| Required work |
Your output should repeat the entries below exactly. It should contain no images.

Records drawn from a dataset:

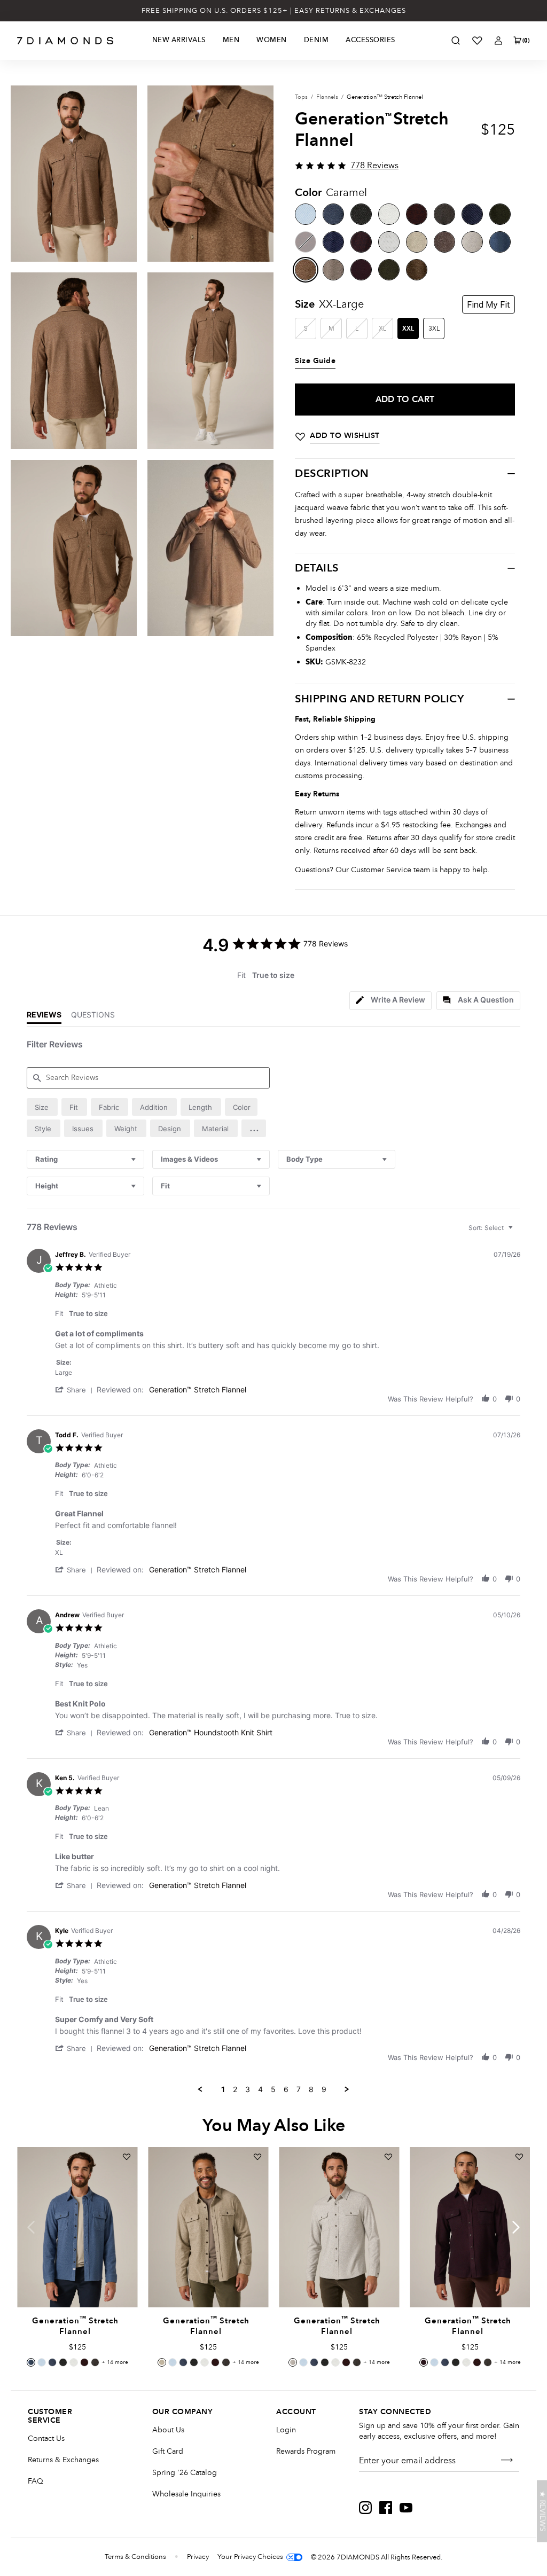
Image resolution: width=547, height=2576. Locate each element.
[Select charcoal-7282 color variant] (63, 2362)
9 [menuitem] (324, 2089)
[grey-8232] (333, 269)
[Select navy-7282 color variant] (52, 2362)
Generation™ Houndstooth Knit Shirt (210, 1732)
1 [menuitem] (223, 2089)
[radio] (42, 1107)
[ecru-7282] (389, 214)
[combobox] (85, 1159)
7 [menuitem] (298, 2089)
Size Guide (315, 361)
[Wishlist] (477, 40)
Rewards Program (305, 2451)
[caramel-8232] (305, 269)
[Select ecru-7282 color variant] (73, 2362)
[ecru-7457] (389, 242)
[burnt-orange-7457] (361, 242)
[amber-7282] (416, 214)
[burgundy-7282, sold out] (305, 242)
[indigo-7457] (333, 242)
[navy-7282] (333, 214)
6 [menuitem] (286, 2089)
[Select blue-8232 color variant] (31, 2362)
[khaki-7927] (444, 214)
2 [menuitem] (235, 2089)
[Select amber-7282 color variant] (84, 2362)
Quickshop (76, 2283)
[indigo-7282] (472, 214)
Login (286, 2430)
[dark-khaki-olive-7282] (500, 214)
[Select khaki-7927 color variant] (95, 2362)
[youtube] (406, 2507)
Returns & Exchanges (63, 2460)
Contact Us (46, 2438)
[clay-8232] (416, 242)
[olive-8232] (389, 269)
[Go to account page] (498, 40)
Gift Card (167, 2451)
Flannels (327, 97)
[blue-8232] (500, 242)
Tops (301, 97)
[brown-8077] (416, 269)
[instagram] (365, 2507)
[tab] (390, 1000)
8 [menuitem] (311, 2089)
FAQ (35, 2481)
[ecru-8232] (472, 242)
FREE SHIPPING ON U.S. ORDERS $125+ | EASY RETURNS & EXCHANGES (274, 10)
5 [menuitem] (273, 2089)
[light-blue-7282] (305, 214)
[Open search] (455, 40)
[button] (253, 1128)
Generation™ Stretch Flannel (197, 1389)
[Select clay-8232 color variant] (162, 2362)
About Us (168, 2430)
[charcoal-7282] (361, 214)
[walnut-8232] (444, 242)
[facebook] (385, 2507)
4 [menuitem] (260, 2089)
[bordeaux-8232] (361, 269)
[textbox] (517, 1232)
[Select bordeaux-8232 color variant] (423, 2362)
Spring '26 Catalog (184, 2473)
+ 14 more (114, 2362)
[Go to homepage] (65, 40)
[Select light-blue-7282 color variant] (41, 2362)
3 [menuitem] (247, 2089)
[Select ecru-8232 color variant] (292, 2362)
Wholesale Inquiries (186, 2494)
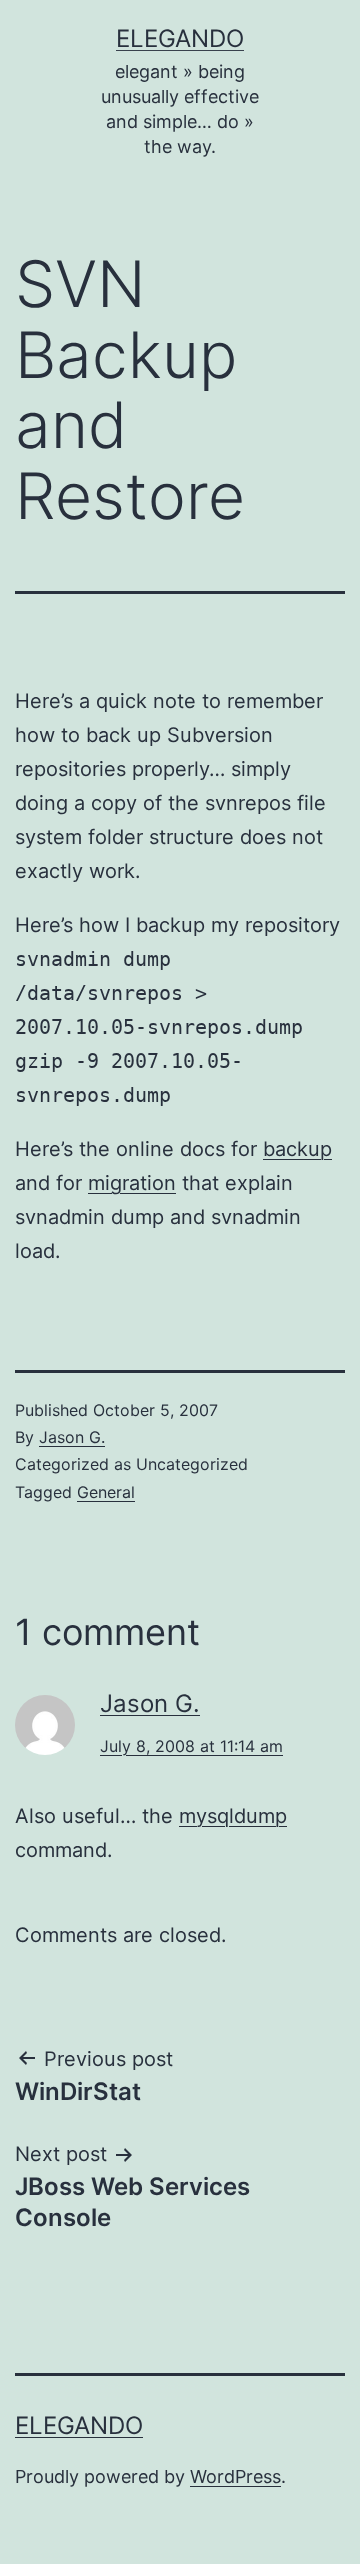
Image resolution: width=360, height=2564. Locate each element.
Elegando (180, 38)
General (106, 1492)
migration (132, 1183)
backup (297, 1149)
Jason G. (72, 1437)
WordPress (235, 2476)
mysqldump (233, 1816)
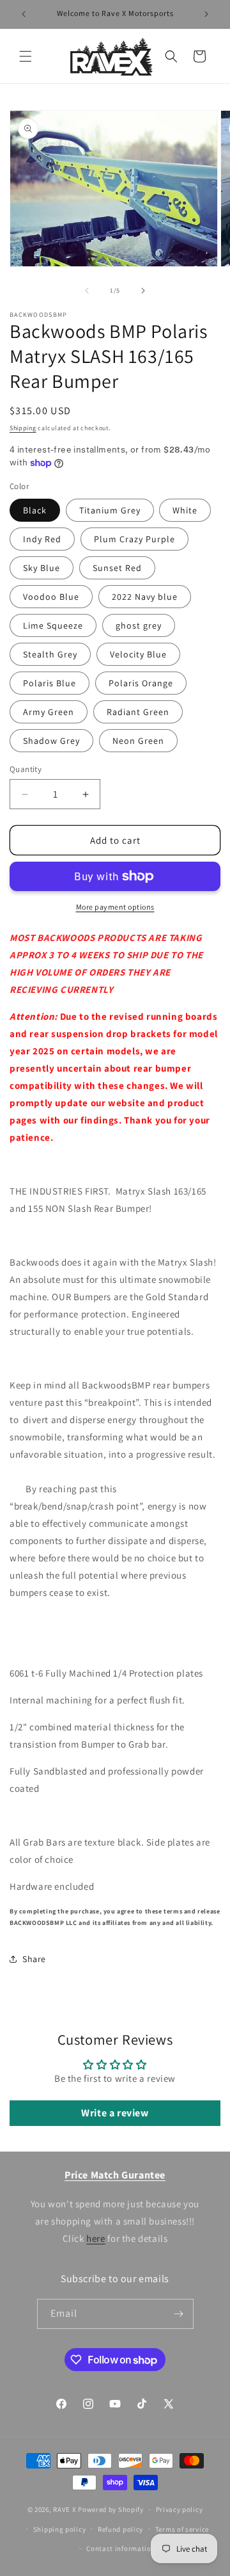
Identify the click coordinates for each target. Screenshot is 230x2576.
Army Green (48, 712)
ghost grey (139, 625)
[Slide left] (87, 291)
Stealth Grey (50, 654)
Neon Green (138, 740)
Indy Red (42, 539)
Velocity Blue (138, 654)
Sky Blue (41, 568)
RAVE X (64, 2509)
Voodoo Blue (51, 596)
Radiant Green (138, 712)
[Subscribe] (179, 2314)
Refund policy (120, 2529)
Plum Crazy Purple (134, 539)
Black (35, 510)
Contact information (120, 2548)
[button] (26, 56)
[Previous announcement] (24, 14)
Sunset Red (117, 568)
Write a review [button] (114, 2113)
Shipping (23, 428)
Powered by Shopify (111, 2509)
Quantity (26, 769)
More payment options (115, 907)
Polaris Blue (49, 683)
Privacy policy (179, 2509)
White (184, 510)
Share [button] (34, 1959)
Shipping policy (59, 2529)
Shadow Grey (51, 740)
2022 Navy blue (145, 596)
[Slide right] (143, 291)
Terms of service (182, 2529)
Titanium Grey (110, 510)
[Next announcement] (206, 14)
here (95, 2238)
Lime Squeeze (53, 625)
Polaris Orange (141, 683)
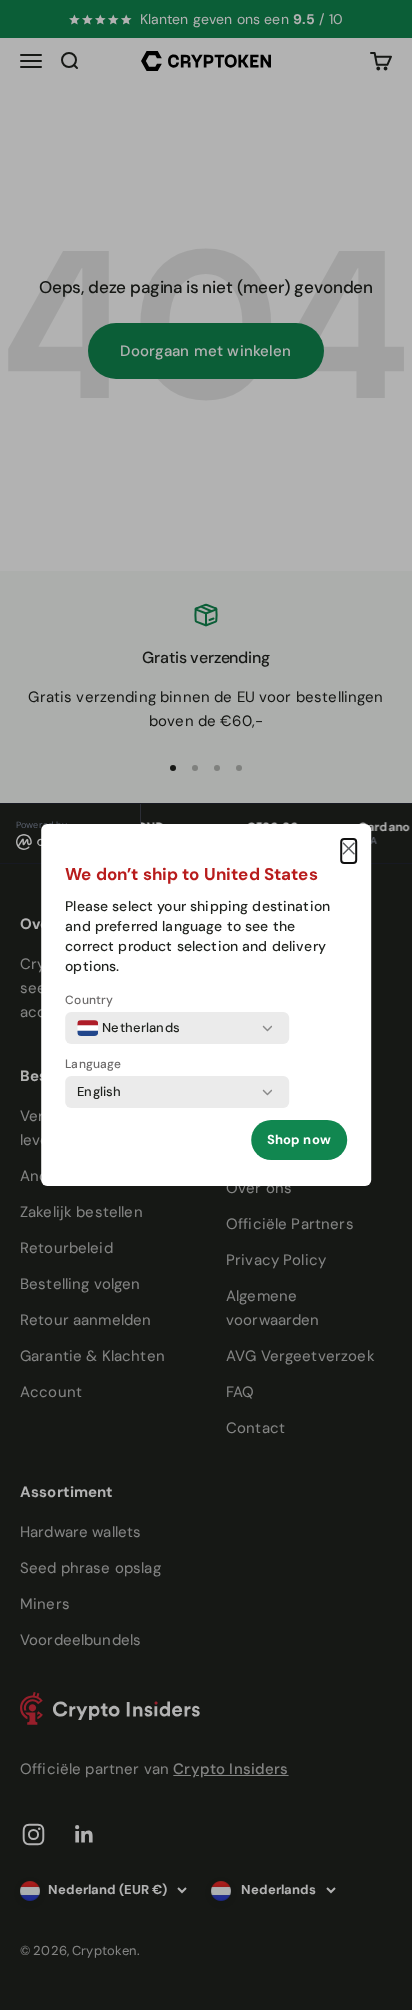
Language (93, 1064)
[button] (348, 851)
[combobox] (128, 1028)
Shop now (299, 1139)
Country (89, 1000)
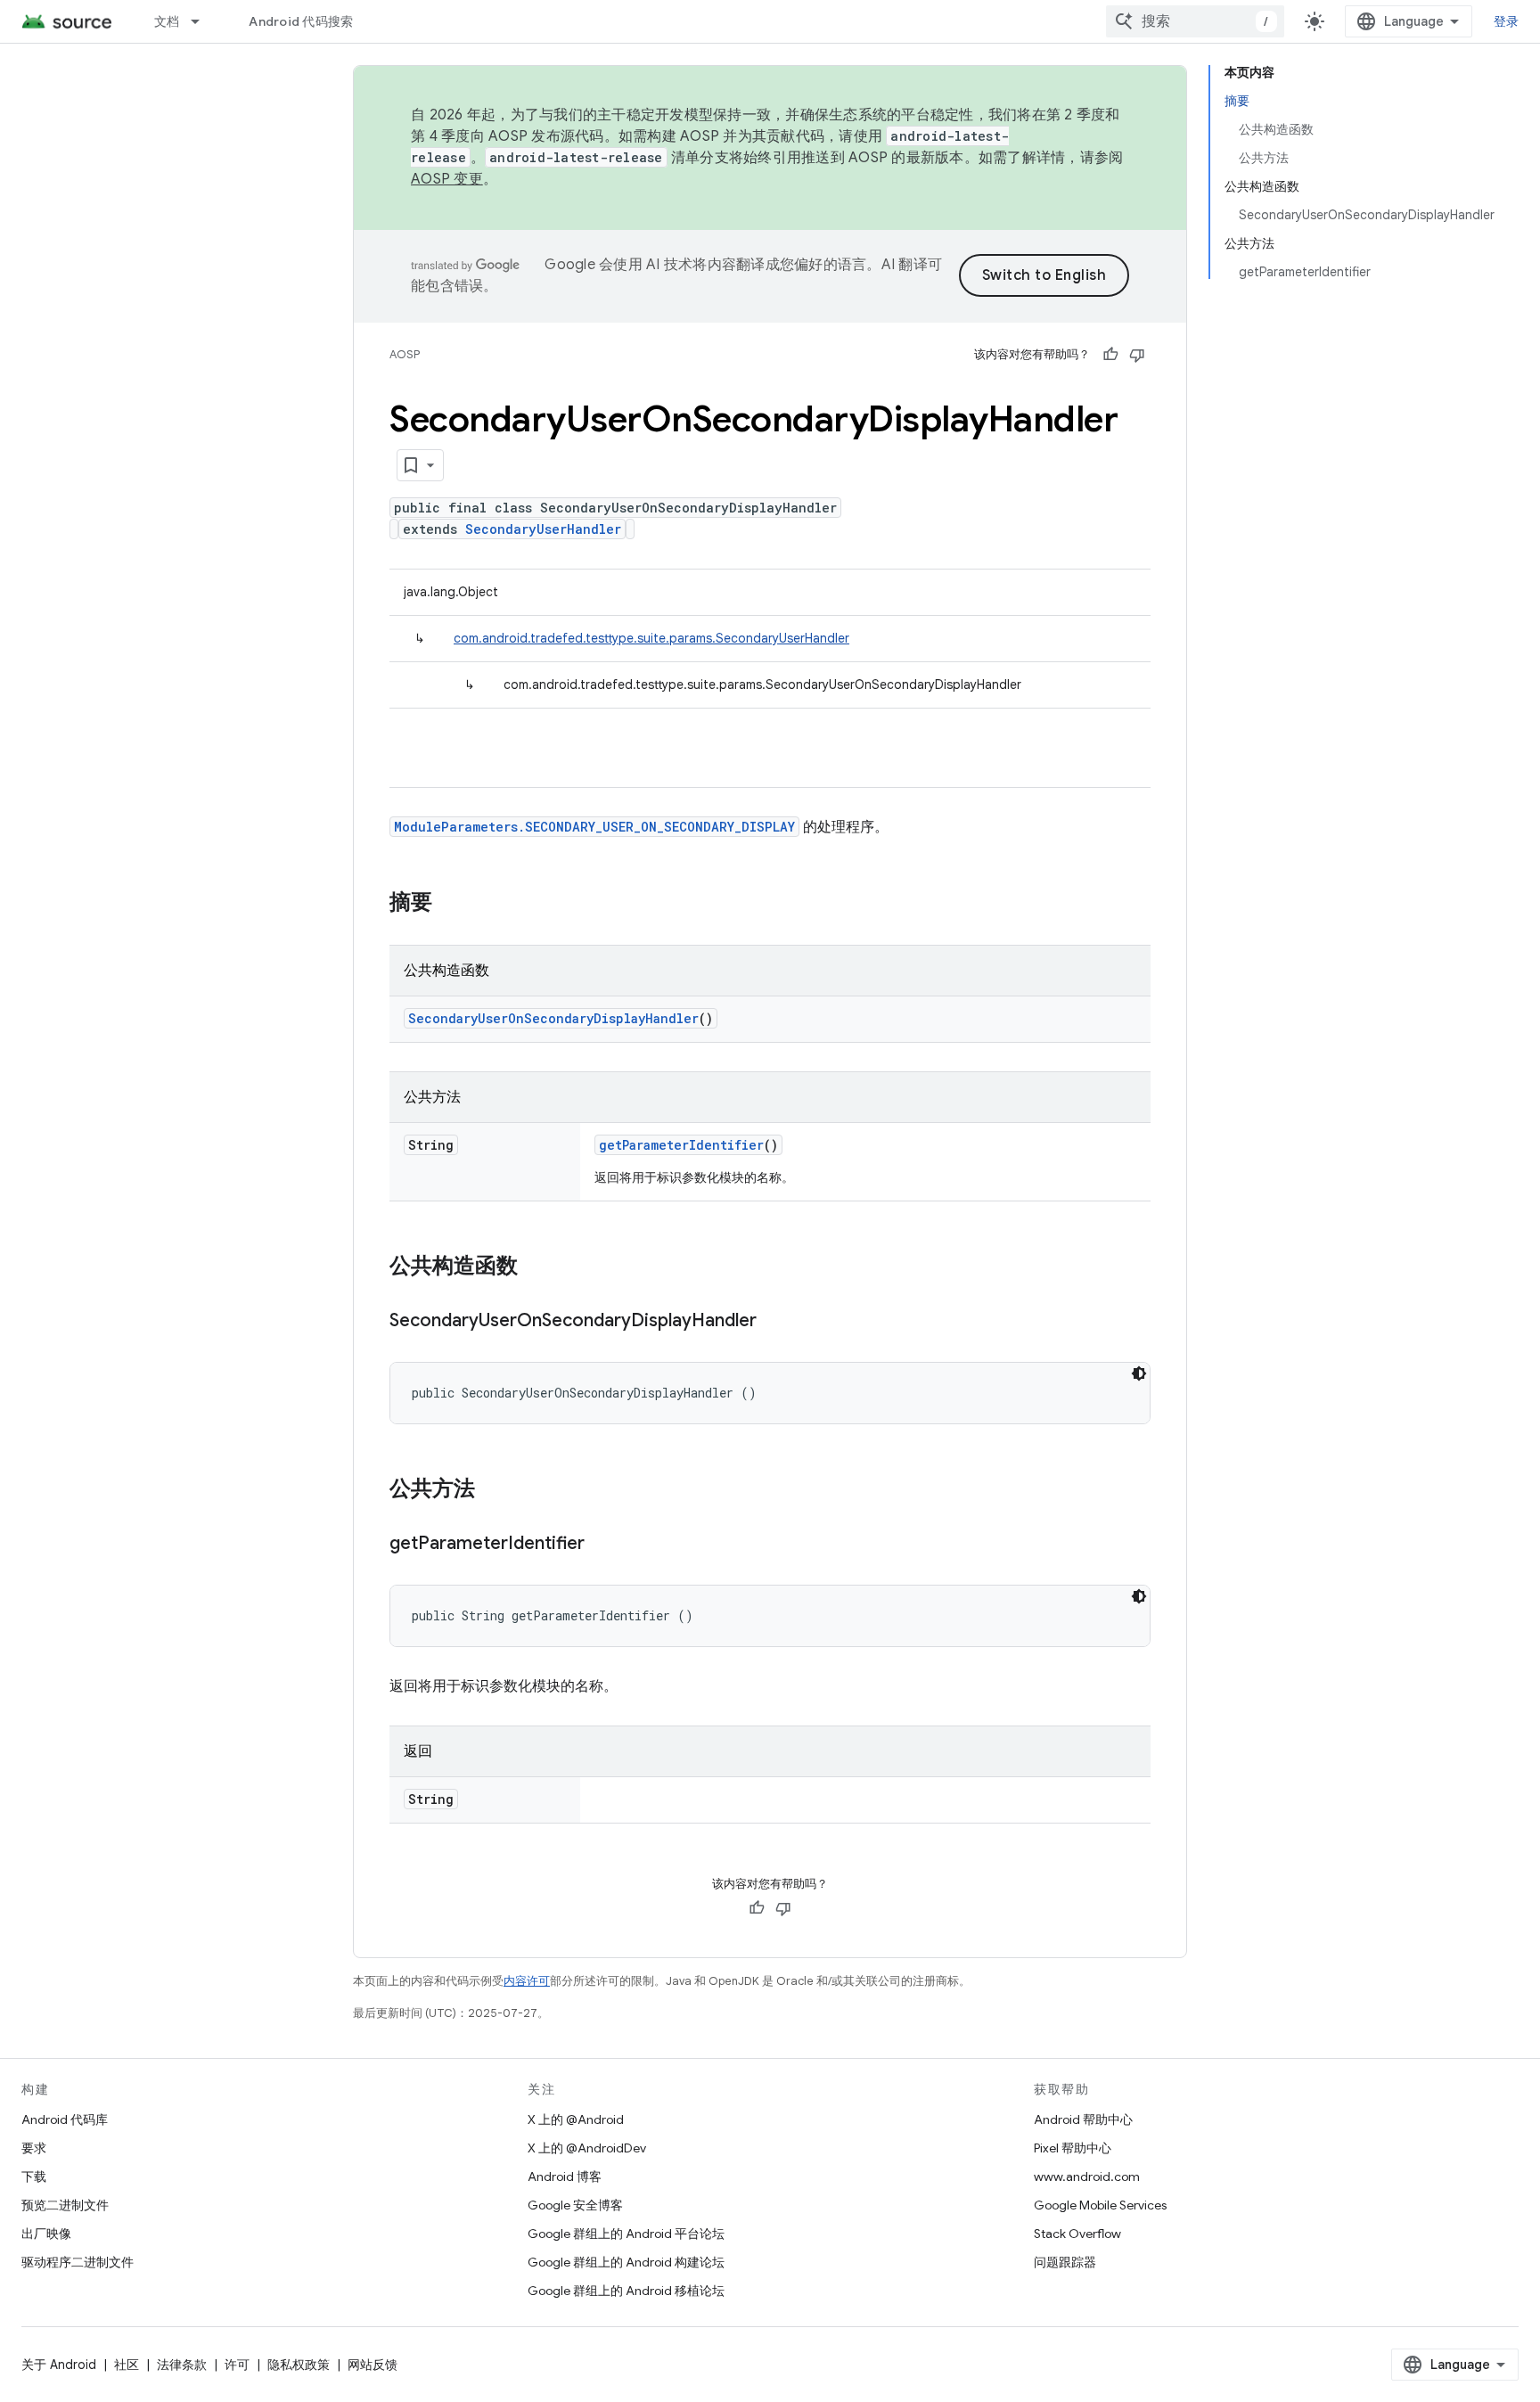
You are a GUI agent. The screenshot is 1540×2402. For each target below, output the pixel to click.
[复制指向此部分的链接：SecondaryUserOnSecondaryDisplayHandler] (774, 1321)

| Expected answer |
Image resolution: width=547, height=2576. Locate each element.
[Select charcoal-7282 color variant] (63, 2362)
9 [menuitem] (324, 2089)
[grey-8232] (333, 269)
[Select navy-7282 color variant] (52, 2362)
Generation™ Houndstooth Knit Shirt (210, 1732)
1 [menuitem] (223, 2089)
[radio] (42, 1107)
[ecru-7282] (389, 214)
[combobox] (85, 1159)
7 [menuitem] (298, 2089)
Size Guide (315, 361)
[Wishlist] (477, 40)
Rewards Program (305, 2451)
[caramel-8232] (305, 269)
[Select ecru-7282 color variant] (73, 2362)
[ecru-7457] (389, 242)
[burnt-orange-7457] (361, 242)
[amber-7282] (416, 214)
[burgundy-7282, sold out] (305, 242)
[indigo-7457] (333, 242)
[navy-7282] (333, 214)
6 [menuitem] (286, 2089)
[Select blue-8232 color variant] (31, 2362)
[khaki-7927] (444, 214)
2 [menuitem] (235, 2089)
[Select amber-7282 color variant] (84, 2362)
Quickshop (76, 2283)
[indigo-7282] (472, 214)
Login (286, 2430)
[dark-khaki-olive-7282] (500, 214)
[Select khaki-7927 color variant] (95, 2362)
[youtube] (406, 2507)
Returns & Exchanges (63, 2460)
Contact Us (46, 2438)
[clay-8232] (416, 242)
[olive-8232] (389, 269)
[Go to account page] (498, 40)
Gift Card (167, 2451)
Flannels (327, 97)
[blue-8232] (500, 242)
Tops (301, 97)
[brown-8077] (416, 269)
[instagram] (365, 2507)
[tab] (390, 1000)
8 [menuitem] (311, 2089)
FAQ (35, 2481)
[ecru-8232] (472, 242)
FREE SHIPPING ON U.S. ORDERS $125+ | EASY RETURNS & EXCHANGES (274, 10)
5 [menuitem] (273, 2089)
[light-blue-7282] (305, 214)
[Open search] (455, 40)
[button] (253, 1128)
Generation™ Stretch Flannel (197, 1389)
[Select clay-8232 color variant] (162, 2362)
About Us (168, 2430)
[charcoal-7282] (361, 214)
[walnut-8232] (444, 242)
[facebook] (385, 2507)
4 [menuitem] (260, 2089)
[bordeaux-8232] (361, 269)
[textbox] (517, 1232)
[Select bordeaux-8232 color variant] (423, 2362)
Spring '26 Catalog (184, 2473)
+ 14 more (114, 2362)
[Go to homepage] (65, 40)
[Select light-blue-7282 color variant] (41, 2362)
3 [menuitem] (247, 2089)
[Select ecru-8232 color variant] (292, 2362)
Wholesale Inquiries (186, 2494)
Image resolution: width=360, height=2564. Locate each element.
Elegando (180, 38)
General (106, 1492)
migration (132, 1183)
backup (297, 1149)
Jason G. (72, 1437)
WordPress (235, 2476)
mysqldump (233, 1816)
Identify the click coordinates for each target. Screenshot is 230x2576.
Army Green (48, 712)
ghost grey (139, 625)
[Slide left] (87, 291)
Stealth Grey (50, 654)
Neon Green (138, 740)
Indy Red (42, 539)
Velocity Blue (138, 654)
Sky Blue (41, 568)
RAVE X (64, 2509)
Voodoo Blue (51, 596)
Radiant Green (138, 712)
[Subscribe] (179, 2314)
Refund policy (120, 2529)
Plum Crazy Purple (134, 539)
Black (35, 510)
Contact information (120, 2548)
[button] (26, 56)
[Previous announcement] (24, 14)
Sunset Red (117, 568)
Write a review [button] (114, 2113)
Shipping (23, 428)
Powered by Shopify (111, 2509)
Quantity (26, 769)
More payment options (115, 907)
Polaris Blue (49, 683)
Privacy policy (179, 2509)
White (184, 510)
Share [button] (34, 1959)
Shipping policy (59, 2529)
Shadow Grey (51, 740)
2022 Navy blue (145, 596)
[Slide right] (143, 291)
Terms of service (182, 2529)
Titanium Grey (110, 510)
[Next announcement] (206, 14)
here (95, 2238)
Lime Squeeze (53, 625)
Polaris Orange (141, 683)
Language (93, 1064)
[button] (348, 851)
[combobox] (128, 1028)
Shop now (299, 1139)
Country (89, 1000)
You are a GUI agent. The screenshot is 1540×2402. For each target below, output the pixel to click.
[复制指向此部分的链接：SecondaryUserOnSecondaryDisplayHandler] (774, 1321)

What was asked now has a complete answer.